(Saved data entries)
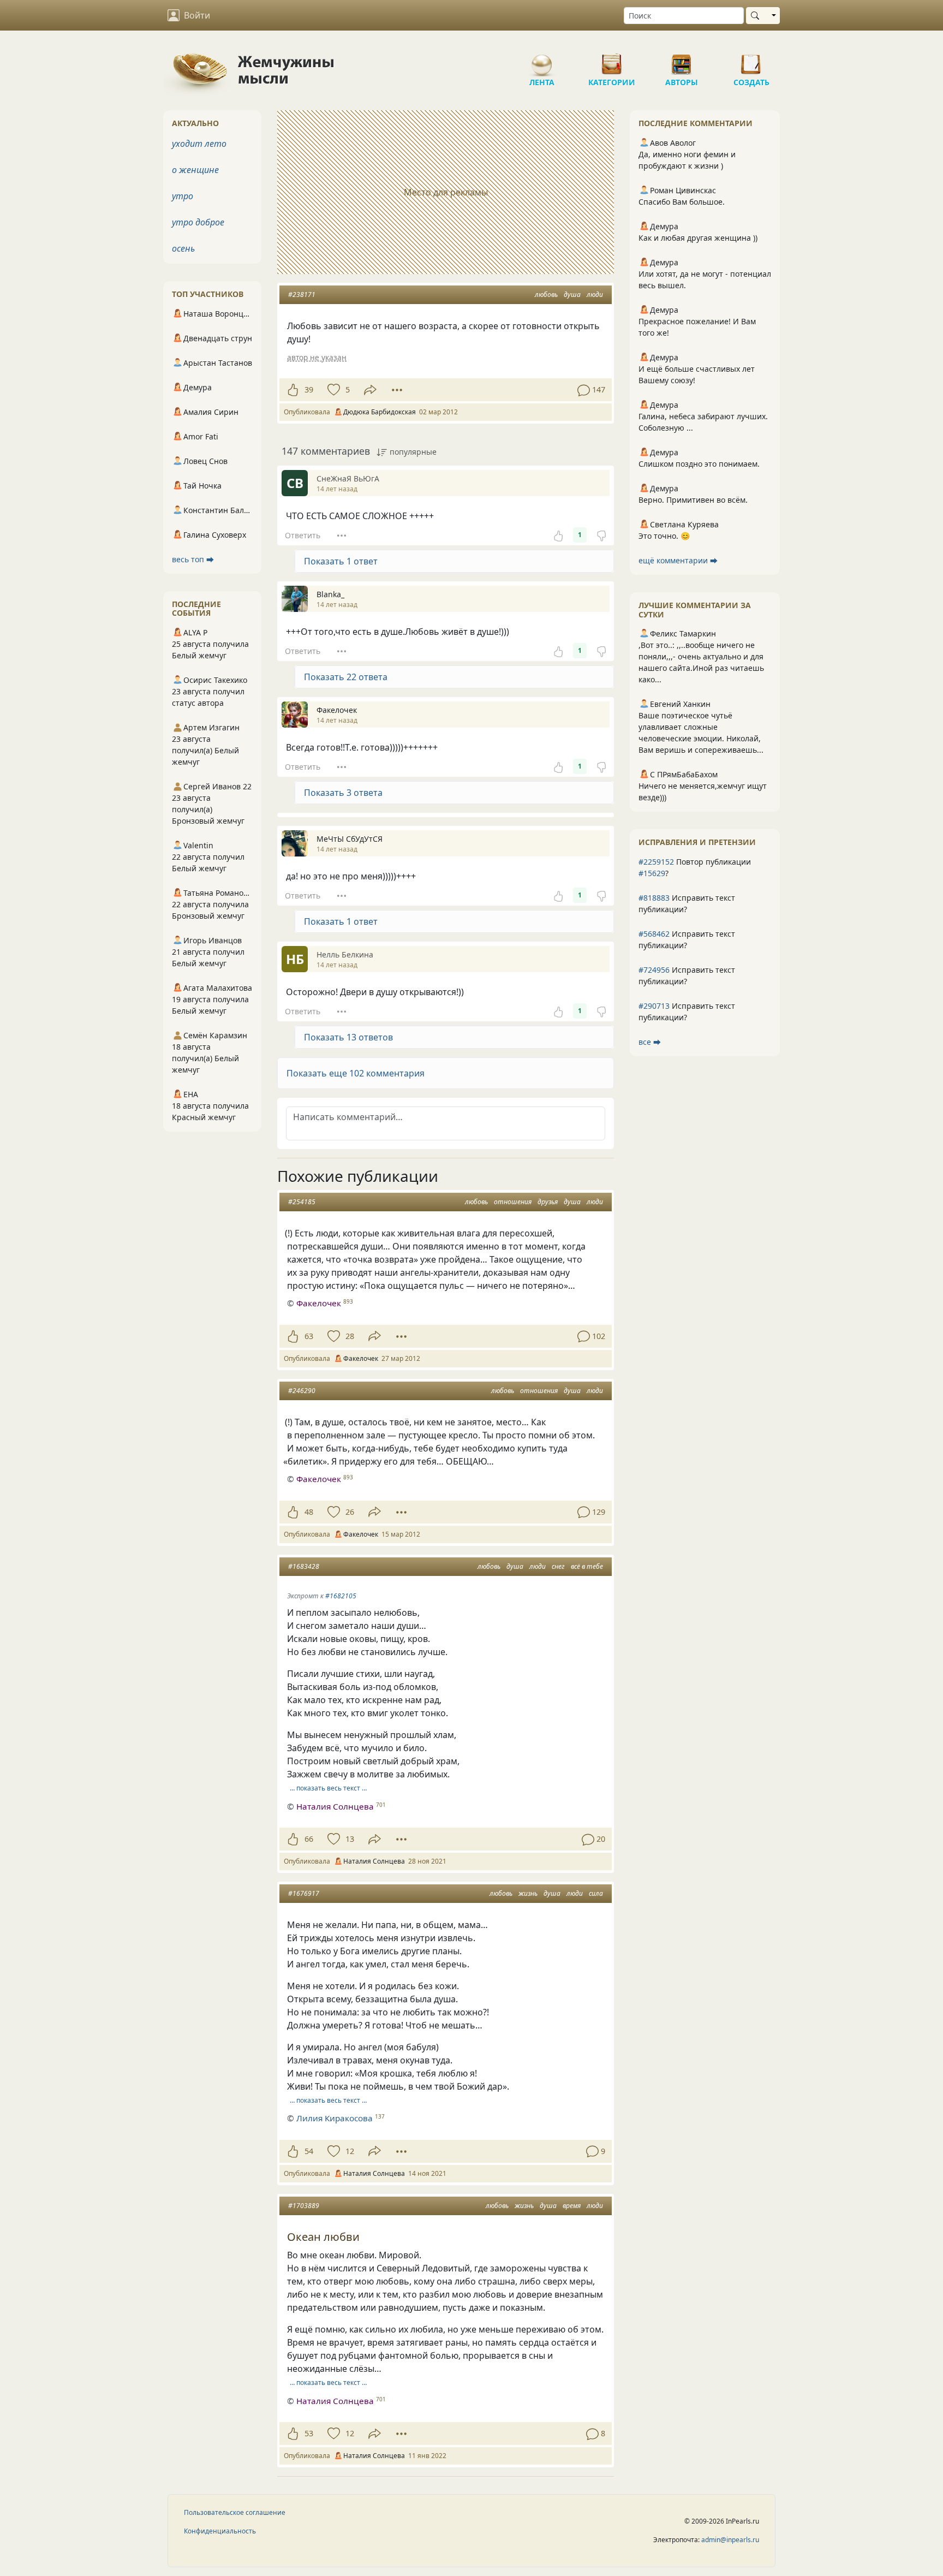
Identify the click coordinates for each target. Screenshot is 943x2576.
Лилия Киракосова (334, 2118)
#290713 (654, 1006)
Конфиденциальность (220, 2531)
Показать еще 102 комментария (356, 1073)
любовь (546, 294)
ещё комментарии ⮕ (678, 560)
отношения (513, 1201)
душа (572, 294)
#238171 (301, 294)
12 (349, 2151)
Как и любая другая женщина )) (697, 238)
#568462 (654, 934)
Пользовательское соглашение (234, 2512)
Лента (542, 60)
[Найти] (757, 15)
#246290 (301, 1390)
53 (309, 2433)
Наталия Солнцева (335, 1806)
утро (182, 196)
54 (309, 2151)
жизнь (528, 1893)
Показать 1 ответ (341, 561)
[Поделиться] (370, 390)
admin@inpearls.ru (730, 2539)
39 (309, 389)
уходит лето (199, 144)
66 (309, 1839)
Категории (611, 60)
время (572, 2205)
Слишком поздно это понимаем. (699, 464)
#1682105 (340, 1596)
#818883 (654, 898)
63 (309, 1336)
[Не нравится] (601, 535)
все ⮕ (649, 1042)
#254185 (301, 1201)
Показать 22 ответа (345, 677)
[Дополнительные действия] (397, 389)
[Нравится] (293, 389)
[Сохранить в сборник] (332, 389)
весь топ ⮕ (193, 559)
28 (349, 1336)
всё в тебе (587, 1566)
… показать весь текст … (328, 1788)
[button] (445, 1073)
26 (349, 1512)
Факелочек (318, 1303)
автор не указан (317, 357)
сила (596, 1893)
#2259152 (656, 861)
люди (595, 294)
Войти (197, 15)
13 (349, 1839)
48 (309, 1512)
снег (558, 1566)
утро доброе (198, 222)
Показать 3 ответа (343, 793)
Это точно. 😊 (664, 536)
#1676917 (303, 1893)
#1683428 (303, 1566)
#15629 (651, 873)
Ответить (302, 535)
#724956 (654, 970)
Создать (751, 60)
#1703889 (303, 2205)
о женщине (195, 170)
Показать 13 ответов (348, 1037)
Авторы (681, 60)
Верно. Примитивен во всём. (693, 500)
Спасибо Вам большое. (681, 202)
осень (183, 248)
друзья (548, 1201)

* **Activity**
All lines from the one that holds "13 (349, 1839)" to the end of the entries above must be transcribed exactly, both ends included, and no others.

* **Answer below**
13 (349, 1839)
48 (309, 1512)
снег (558, 1566)
утро доброе (198, 222)
Показать 3 ответа (343, 793)
Это точно. 😊 (664, 536)
#1676917 (303, 1893)
#1683428 (303, 1566)
#15629 (651, 873)
Ответить (302, 535)
#724956 (654, 970)
Создать (751, 60)
#1703889 (303, 2205)
о женщине (195, 170)
Показать 13 ответов (348, 1037)
Авторы (681, 60)
Верно. Примитивен во всём. (693, 500)
Спасибо Вам большое. (681, 202)
осень (183, 248)
друзья (548, 1201)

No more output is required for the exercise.